Seven (7) testicular samples from 4 Klinefelter syndrome patients and five (5) control testicular samples from 5 patients with obstructive azoospermia were analysed. The patients’ age range was 33–36 years old. One of the patients had a mosaic 47,XXY/46,XY chromosome set (KLI_5 and KLI_6). All the control samples were obtained from biopsied tissue of patients with infertility because of azoospermia who were in an age range of 30–40 years. All the control patients had a 46,XY karyotype.
Profiling differentially expressed miRNAs
Using a significance threshold of p < 0.05, one hundred and sixty-six (166) hsa-miRNAs with differential expression in the KS patients and controls were found and were composed of 100 downregulated and 66 upregulated miRNA transcripts in the KS sample (Table S1, Supplementary data). Of the 166 miRNAs that showed differential expression, 27 belonged to the high-expression level group (i.e., number of sequence counts above the average); of these, 20 were downregulated and 7 were upregulated in the KS samples in relation to their expression levels in the control group (Table 1 and Fig. 1).
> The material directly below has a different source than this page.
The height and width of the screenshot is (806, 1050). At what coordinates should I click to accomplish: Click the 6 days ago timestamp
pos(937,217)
The seven (7) upregulated, and the 20 downregulated miRNAs were used in separate interactome analyses using the miRNet database19,20 since they are likely to interfere with gene expression of their target genes. The miRNA target prediction was followed by an interactome network analysis and a Gene Ontology (GO) enrichment for the following terms: gamete generation, positive regulation of cell differentiation, cell morphogenesis involved in differentiation, developmental maturation, cell proliferation, and reproductive sexual process. This process produced a group of 39 target genes for the 7 upregulated miRNAs (Fig. 2 and Supplementary data Table S2), and 70 target genes for the 20 downregulated miRNAs (Supplementary data Figure S1 and Table S3).
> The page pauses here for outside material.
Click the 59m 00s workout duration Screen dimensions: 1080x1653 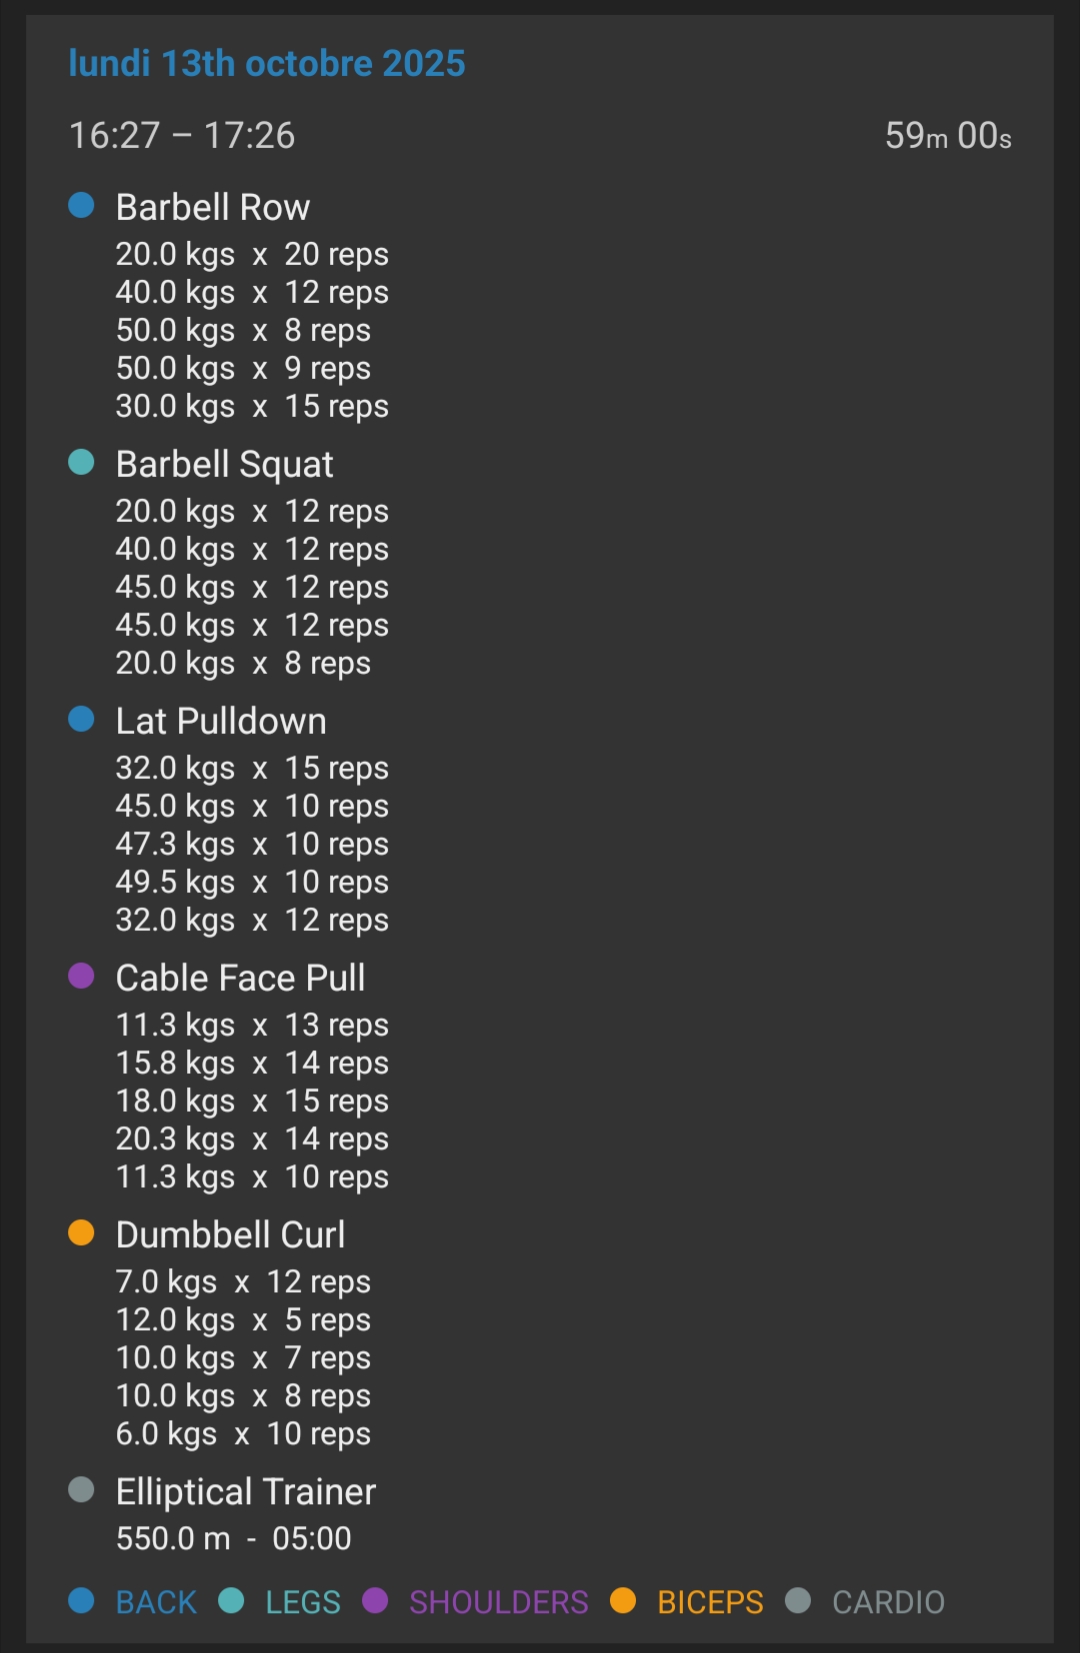(x=947, y=136)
The seven (7) upregulated miRNAs were: hsa-miR-125a-5p, hsa-miR-125b-5p, hsa-let-7b-5p, hsa-miR-199a-5p, hsa-miR-199b-3p, hsa-miR-654-3p, and hsa-miR-127-3p.The target genes of these upregulated miRNAs are involved in the following biological processes: cell proliferation (JAG1, PRDM1, CDKN1A, E2F3, EDN1, BTG2, E2F7, ERBB2, ERBB3, ETS1, LIF, SMAD4, and AKT1), positive regulation of cell differentiation (ABL1, JAG1, PRDM1, EDN1, EZH2, LIN28A, ETS1, LIF, SMAD4, and AKT1), positive regulation of developmental processes (ABL1, JAG1, PRDM1, CDKN1A, CSNK2A1, EDN1, ITGA3, BTG2, PLXND1, SEMA4C, WNK1, EZH2, LIN28A, GPAT4, E2F7, ERBB2, ERBB3, ETS1, HK2, LIF, SMAD4, and AKT1) and reproductive processes and gamete generation (PRDM1, EDN1, LIN28A, GPAT4, ETS1, HK2, LIF, AKT1, and SGPL1). Some target genes participate in multiple and overlapped biological processes (Supplementary data figure S2). The target genes of the 20 downregulated miRNAs (hsa-miR-106b-5p, hsa-miR-30a-3p, hsa-miR-16-5p, hsa-miR-30a-5p, hsa-miR-126-3p, hsa-miR-17-5p, hsa-miR-106a-5p, hsa-miR-25-3p, hsa-miR-30c-5p, hsa-let-7g-5p, hsa-miR-92a-3p, hsa-miR-15b-5p, hsa-miR-103a-3p, hsa-miR-10a-5p, hsa-miR-142-3p, hsa-miR-21-5p, hsa-miR-23b-3p, hsa-miR-148b-3p, hsa-miR-93-5p and hsa-miR-181a-5p) are also involved in cell proliferation, regulation of developmental processes, regulation of cell differentiation, germ cell development, and gonadal development (ACVR2A, CCND1, CCNE2, HMGA2, BMI1, HSP90AA1, NOTCH2, NR2C2 and BCL2).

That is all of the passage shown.